Come un pugno sullo stomaco. La puntata di Presa diretta, andata ieri in onda sulla Terza rete, ha fornito un affresco a tinte fosche della politica italiana. Bella perchè riesce a far emergere figure di amministratori capaci di lavorare per l'interesse della collettività. Ma al contempo brutta perchè emargina ed isola chi si mostra intransigente nei confronti della corruzione e del malaffare dilagante. Sindaci in prima linea e soli. Come Angelo Vassallo, il sindaco di Pollica nel Cilento, ucciso cinque mesi fa.
Alla figura di Vassallo il programma di Jacona dedica grande spazio. Il Sindaco – Pescatore, simbolo della difesa dell'ambiente e di un territorio minacciato dalla speculazione edilizia. E dalla droga. Gli inquirenti stanno seguendo numerose piste, ma l'idea che si può avere dalla ricostruzione di Presa diretta, è di interessi convergenti che hanno portato all'uccisione di Vassallo. Troppo scomodi i suoi “no” contro quelle costruzioni che avrebbero violentato il Cilento.
Troppo scomodo il suo modo di fare politica. Senza scendere a compromessi e in grado di coniugare sviluppo del territorio e tutela dell'ambiente. Una politica spesso antitetica rispetto alle amministrazioni dei Comuni limitrofi, molto attente agli interessi delle lobby del cemento. Sindaci e consiglieri comunali che assistono alle punizioni esemplari che personaggi border-line infliggono a chi fa opposizione. Quelle stesse persone che gestiscono lo spaccio di stupefacenti nella stagione estiva, e che hanno dovuto fronteggiare le forti prese di posizioni di Angelo Vassallo.

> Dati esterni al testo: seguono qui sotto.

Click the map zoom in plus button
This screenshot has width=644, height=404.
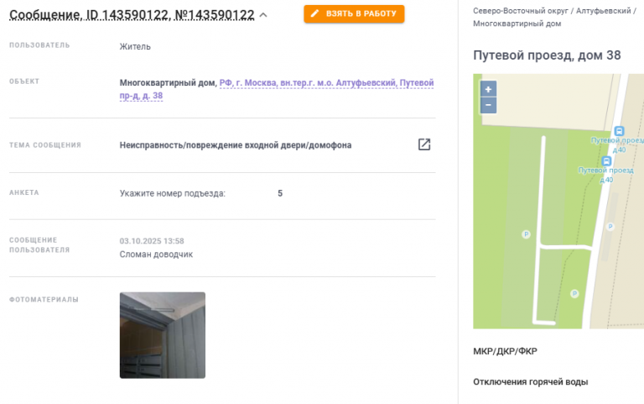pyautogui.click(x=488, y=89)
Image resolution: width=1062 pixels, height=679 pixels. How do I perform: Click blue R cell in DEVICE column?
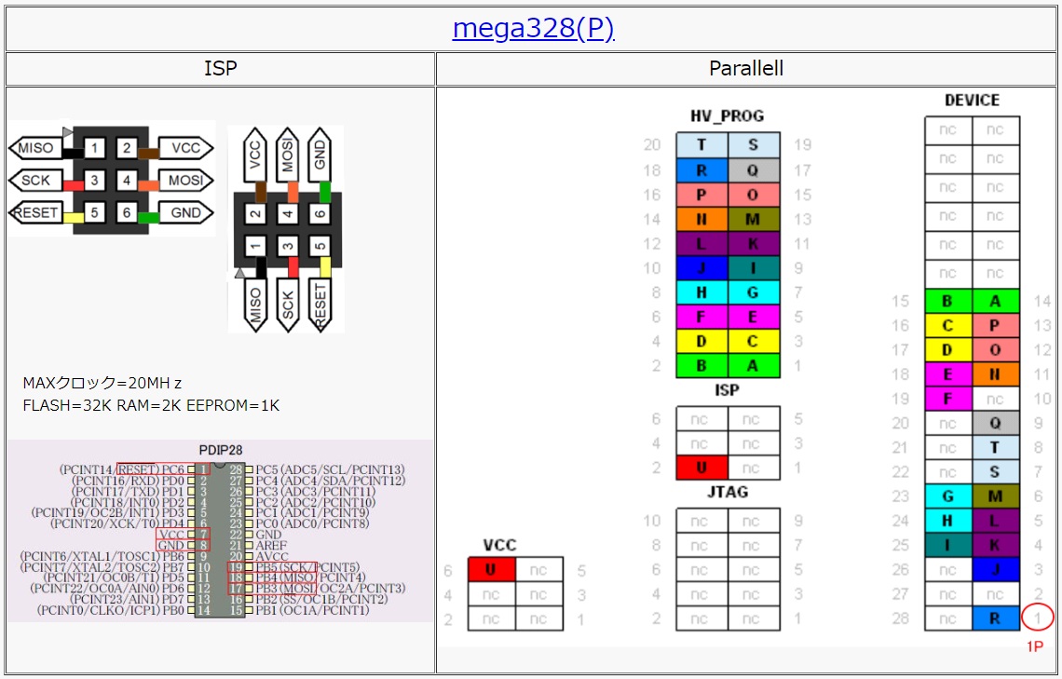[996, 618]
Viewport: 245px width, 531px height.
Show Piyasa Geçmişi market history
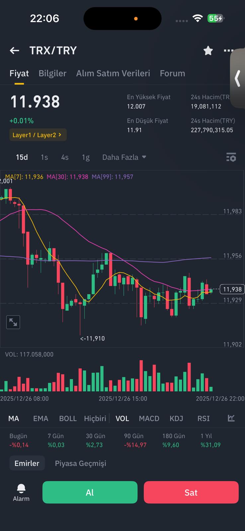coord(80,463)
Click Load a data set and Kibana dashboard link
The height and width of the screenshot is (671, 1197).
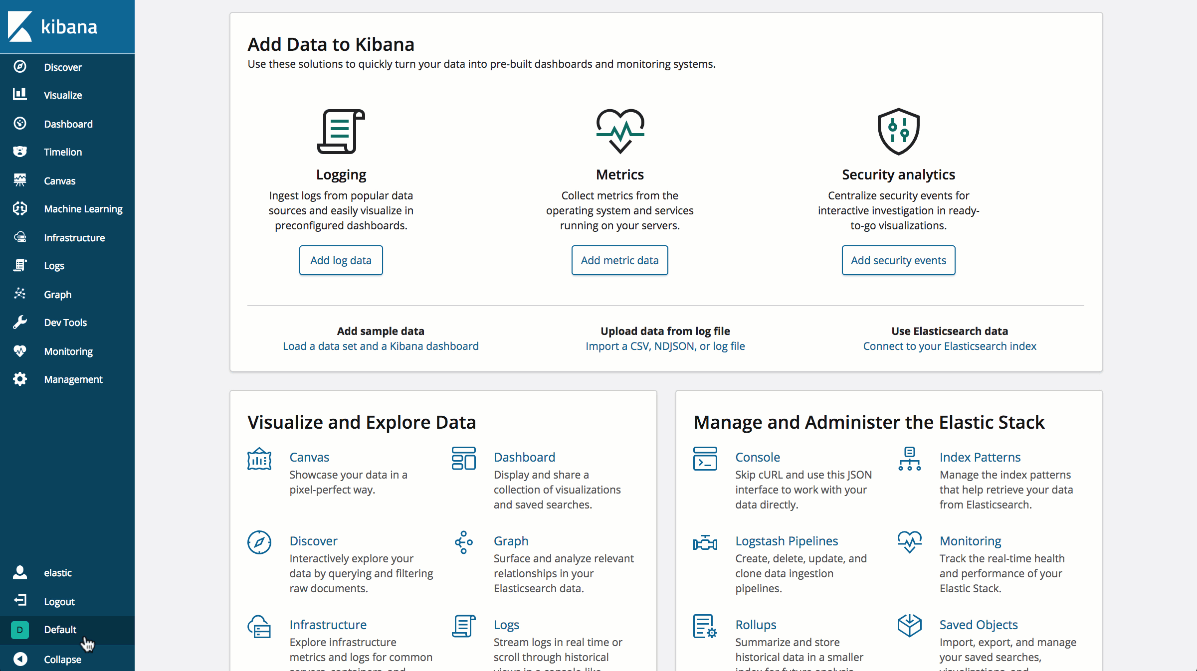click(381, 346)
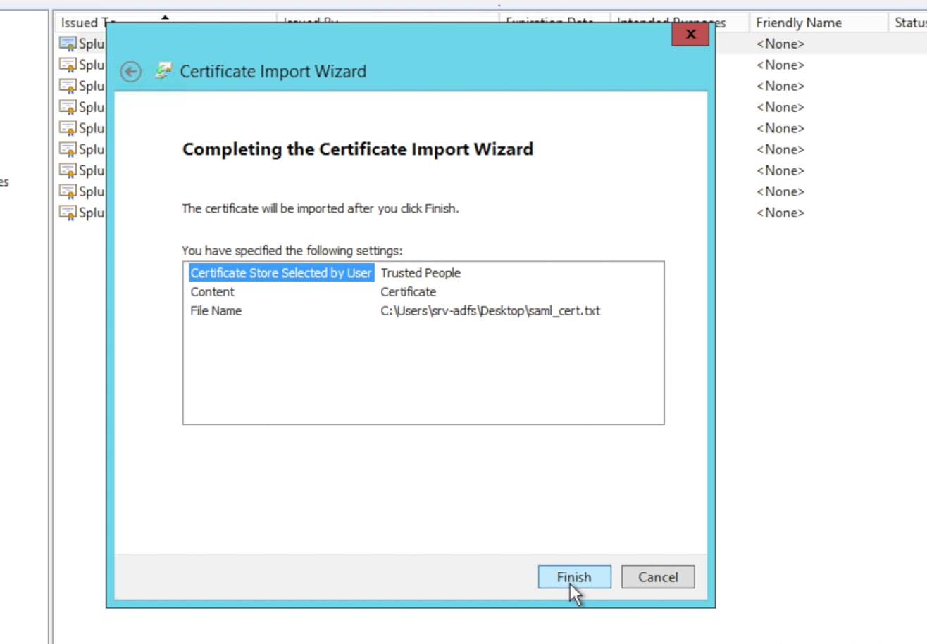Select the File Name settings row

216,311
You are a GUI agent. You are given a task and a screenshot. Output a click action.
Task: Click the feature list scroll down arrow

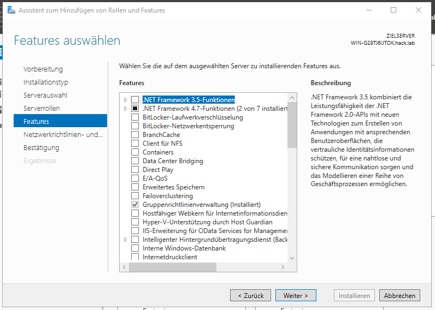292,258
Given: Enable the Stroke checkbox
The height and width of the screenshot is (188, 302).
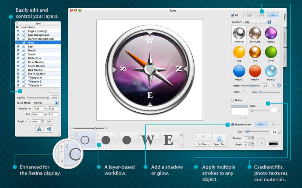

Il Sindaco di Pollica aveva capito, e per questo è stato ucciso, gli appetiti criminali che il Cilento attirava. Droga e speculazioni edilizie, nella disattenzione, a volte complice, della politica locale. Ma anche nazionale. Il Pd, partito in cui Vassallo ha militato, è stato prodigo di attenzioni soltanto dopo l'uccisione del Sindaco – Pescatore. Troppo tardi.
La bella politica c'è anche in Calabria. 106 amministratori locali hanno subito nell'ultimo anno le minacce dei boss. Amministratori di frontiera che, anche qui spesso da soli, fronteggiano lo strapotere delle cosche. Come ad Isola di Capo Rizzuto, piccolo paradiso del crotonese invasa dal cemento selvaggio. L'abusivismo ha sventrato il territorio, ma i tentativi dell'amministrazione guidata da Caterina Girasole di riportare la legalità hanno provocato l'ira dei boss e della gente comune. La scorsa estate in tre giorni quattro attentati incendiari hanno lanciato un messaggio chiaro alla Giunta. «Fermatevi, oppure dovrete fare i conti con noi».
Tuttavia, anche in Calabria, la bella politica deve difendersi dai politici collusi. A Crotone, come dimostra l'operazione Hydra della settimana scorsa, gli inquirenti hanno indagato sulle manovre della 'ndrangheta per condizionare le elezioni provinciali. Sindaci, consiglieri comunali e regionali. Tutta la Calabria è coinvolta, come emerge dalle ultime operazioni delle forze dell'ordine. Politici che chiedono appoggi al boss di turno per ottenere voti in cambio di aiuti alle imprese del crimine. Canditati in pellegrinaggio da Giuseppe Pelle, boss di San Luca, nella sua abitazione di Bovalino. Politici che chiedono aiuto a Giuseppe Commisso, boss di Siderno, nella lavanderia Alpe Green, dove il Mastro ha dato consigli e avvertimenti. Ma anche politici interni alle 'ndrine. E' il caso di Alessandro Figliomeni che, per gli investigatori, avrebbe svolto il ruolo di Santista all'interno dell'organizzazione.
Una trasmissione chiara nella sua drammaticità. C'è una bella politica in Italia, ma c'è anche una classe dirigente che a più livelli e in svariati modi, ha deciso di colludere con i boss. Passa dal contrasto alla zona grigia dei colletti sporchi e dei politici al soldo dei boss la battaglia per la legalità nel nostro Paese.